In Introduction, we reported the existing results of applying ADP algs. (other than PI) such as approximate value iteration and approximate linear programming to Tetris. Since these algs. have not performed well in this game, we did not include them in our experiments. We only compared CBMPI and DPI with the methods that are considered state of the art in Tetris, like CE and lambda-PI (which is an alg. between policy and value iteration). As the reviewer also agrees, SALP (Desai 2012) is not among the algs. that have obtained outstanding results in Tetris.

- Rev 8

"CBMPI is an actor-critic"
It is true that CBMPI is an actor-critic alg. However, what is important is the good performance of CBMPI comes from its classifier, and not its value function approximation.
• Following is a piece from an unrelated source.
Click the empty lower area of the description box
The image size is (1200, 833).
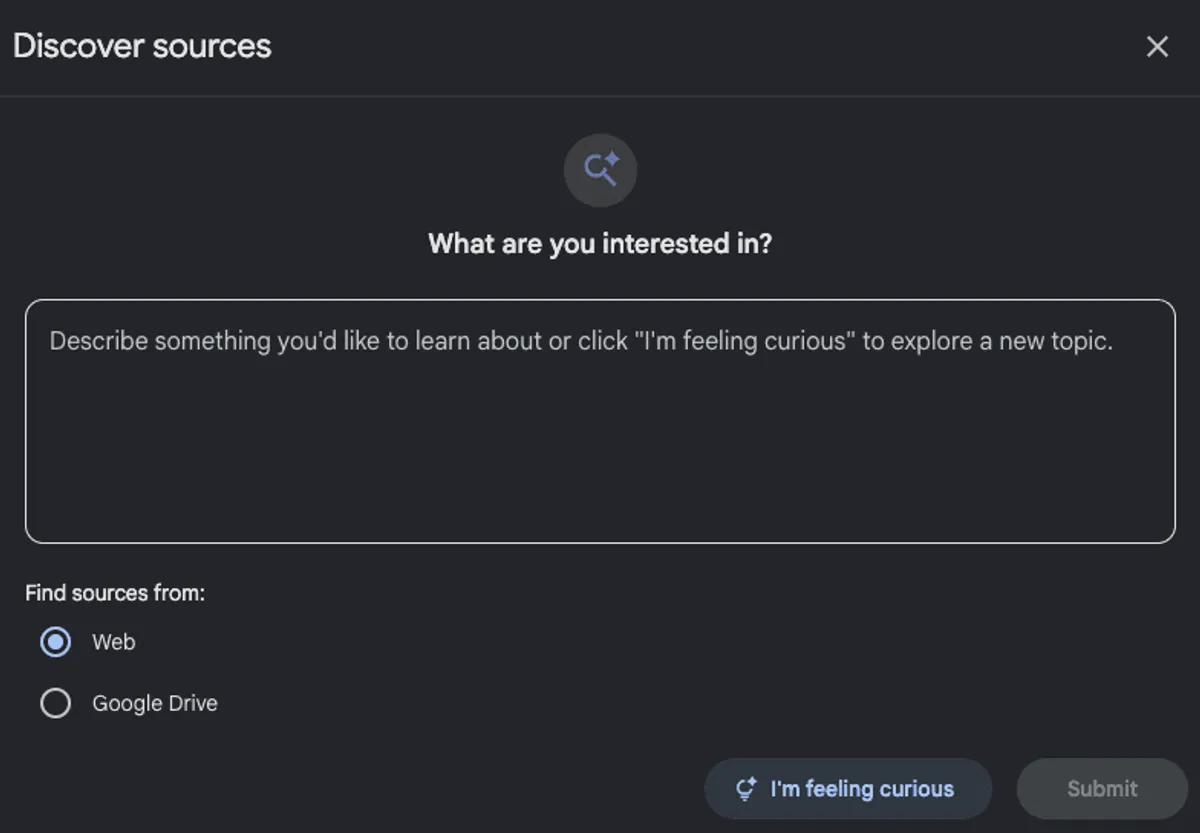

This is why DPI has similar performance to CBMPI in our experiments. Value function only slightly improves the performance (over DPI) by doing some sort of bias-variance tradeoff like all actor-critic algs. So, this is consistent with our suggestion that we shall use ADP methods that search in the policy space rather than value function space in Tetris.

"D-T+5 features"
The comparison in Fig. 4 is not "very unfair" as claimed by the reviewer. We use D-T features for DPI, lambda-PI, and the classifier of CBMPI, and D-T+5 for the value function of CBMPI. So, the comparison between DPI and CBMPI is totally fair, because their classifiers are using the same set of features. We agree with the reviewer that the comparison between lambda-PI and CBMPI might not be fair, because the former uses D-T and the critic of the latter uses D-T+5. However, this does not affect what we conclude from Fig. 4, because the performance of lambda-PI is about 400, while the performance of CBMPI is about 4000. We in fact tried lambda-PI with D-T+5 and it only slightly improves its performance. We shall report this result (lambda-PI with D-T+5) instead of what we currently have in Fig. 4(b) in the final version of the paper.

- Rev 9

"share the code"
We will be very happy to share our code with other researchers. In fact, we have already given it to another group.

"computing the scores of DU & BDU"
We computed the scores of DU and BDU by running them 10000 times using our code. The best performance of CE in our experiments was 34 million lines. We will include this in the final version of the paper.